>>>>>

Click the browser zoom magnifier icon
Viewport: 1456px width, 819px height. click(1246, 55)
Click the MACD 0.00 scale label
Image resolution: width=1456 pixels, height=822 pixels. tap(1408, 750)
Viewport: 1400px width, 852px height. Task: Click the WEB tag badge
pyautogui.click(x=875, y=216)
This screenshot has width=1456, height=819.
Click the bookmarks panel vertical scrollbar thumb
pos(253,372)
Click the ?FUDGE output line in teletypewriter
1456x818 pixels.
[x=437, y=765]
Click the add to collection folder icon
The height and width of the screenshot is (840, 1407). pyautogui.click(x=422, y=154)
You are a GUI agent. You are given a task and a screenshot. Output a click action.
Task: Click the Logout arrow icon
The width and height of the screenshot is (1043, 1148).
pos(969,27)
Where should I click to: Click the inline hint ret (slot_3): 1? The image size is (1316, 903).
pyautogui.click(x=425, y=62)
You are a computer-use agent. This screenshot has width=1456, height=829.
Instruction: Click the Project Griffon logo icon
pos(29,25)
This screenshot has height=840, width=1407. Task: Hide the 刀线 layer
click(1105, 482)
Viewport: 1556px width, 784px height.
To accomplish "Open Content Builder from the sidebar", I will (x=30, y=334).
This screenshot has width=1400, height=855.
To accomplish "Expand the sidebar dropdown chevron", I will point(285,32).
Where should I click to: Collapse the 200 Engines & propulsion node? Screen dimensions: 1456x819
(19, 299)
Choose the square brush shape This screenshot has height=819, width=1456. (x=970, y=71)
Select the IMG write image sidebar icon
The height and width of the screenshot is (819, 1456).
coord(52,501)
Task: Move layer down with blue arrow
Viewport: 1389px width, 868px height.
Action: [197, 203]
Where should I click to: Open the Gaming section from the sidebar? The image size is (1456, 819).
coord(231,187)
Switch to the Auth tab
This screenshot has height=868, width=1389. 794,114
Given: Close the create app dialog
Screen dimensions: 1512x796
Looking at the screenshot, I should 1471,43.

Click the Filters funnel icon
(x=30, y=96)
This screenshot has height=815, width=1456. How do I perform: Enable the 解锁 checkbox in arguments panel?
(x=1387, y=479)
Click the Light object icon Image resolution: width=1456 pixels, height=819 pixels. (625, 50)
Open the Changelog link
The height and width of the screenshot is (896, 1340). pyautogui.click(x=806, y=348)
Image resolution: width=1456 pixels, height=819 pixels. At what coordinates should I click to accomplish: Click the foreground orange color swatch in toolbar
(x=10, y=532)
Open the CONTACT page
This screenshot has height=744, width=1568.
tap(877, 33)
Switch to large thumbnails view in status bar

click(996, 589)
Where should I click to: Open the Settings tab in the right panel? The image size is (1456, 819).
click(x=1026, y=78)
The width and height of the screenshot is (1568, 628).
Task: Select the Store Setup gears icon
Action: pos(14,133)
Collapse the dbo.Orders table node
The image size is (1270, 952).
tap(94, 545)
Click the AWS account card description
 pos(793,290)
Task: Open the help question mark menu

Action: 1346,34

<<<<<

• Task objective:
All of the entries above should be transcribed exactly, line for line.

• Expected answer:
Click the browser zoom magnifier icon
Viewport: 1456px width, 819px height. click(1246, 55)
Click the MACD 0.00 scale label
Image resolution: width=1456 pixels, height=822 pixels. tap(1408, 750)
Viewport: 1400px width, 852px height. Task: Click the WEB tag badge
pyautogui.click(x=875, y=216)
This screenshot has width=1456, height=819.
Click the bookmarks panel vertical scrollbar thumb
pos(253,372)
Click the ?FUDGE output line in teletypewriter
1456x818 pixels.
[x=437, y=765]
Click the add to collection folder icon
The height and width of the screenshot is (840, 1407). pyautogui.click(x=422, y=154)
You are a GUI agent. You are given a task and a screenshot. Output a click action.
Task: Click the Logout arrow icon
The width and height of the screenshot is (1043, 1148).
pos(969,27)
Where should I click to: Click the inline hint ret (slot_3): 1? The image size is (1316, 903).
pyautogui.click(x=425, y=62)
You are a computer-use agent. This screenshot has width=1456, height=829.
Instruction: Click the Project Griffon logo icon
pos(29,25)
This screenshot has height=840, width=1407. Task: Hide the 刀线 layer
click(1105, 482)
Viewport: 1556px width, 784px height.
To accomplish "Open Content Builder from the sidebar", I will (x=30, y=334).
This screenshot has width=1400, height=855.
To accomplish "Expand the sidebar dropdown chevron", I will point(285,32).
Where should I click to: Collapse the 200 Engines & propulsion node? Screen dimensions: 1456x819
(19, 299)
Choose the square brush shape This screenshot has height=819, width=1456. (x=970, y=71)
Select the IMG write image sidebar icon
The height and width of the screenshot is (819, 1456).
coord(52,501)
Task: Move layer down with blue arrow
Viewport: 1389px width, 868px height.
Action: [197, 203]
Where should I click to: Open the Gaming section from the sidebar? The image size is (1456, 819).
coord(231,187)
Switch to the Auth tab
This screenshot has height=868, width=1389. 794,114
Given: Close the create app dialog
Screen dimensions: 1512x796
Looking at the screenshot, I should 1471,43.

Click the Filters funnel icon
(x=30, y=96)
This screenshot has height=815, width=1456. How do I perform: Enable the 解锁 checkbox in arguments panel?
(x=1387, y=479)
Click the Light object icon Image resolution: width=1456 pixels, height=819 pixels. (625, 50)
Open the Changelog link
The height and width of the screenshot is (896, 1340). pyautogui.click(x=806, y=348)
Image resolution: width=1456 pixels, height=819 pixels. At what coordinates should I click to accomplish: Click the foreground orange color swatch in toolbar
(x=10, y=532)
Open the CONTACT page
This screenshot has height=744, width=1568.
tap(877, 33)
Switch to large thumbnails view in status bar

click(996, 589)
Where should I click to: Open the Settings tab in the right panel? The image size is (1456, 819).
click(x=1026, y=78)
The width and height of the screenshot is (1568, 628).
Task: Select the Store Setup gears icon
Action: pos(14,133)
Collapse the dbo.Orders table node
The image size is (1270, 952).
tap(94, 545)
Click the AWS account card description
 pos(793,290)
Task: Open the help question mark menu

Action: 1346,34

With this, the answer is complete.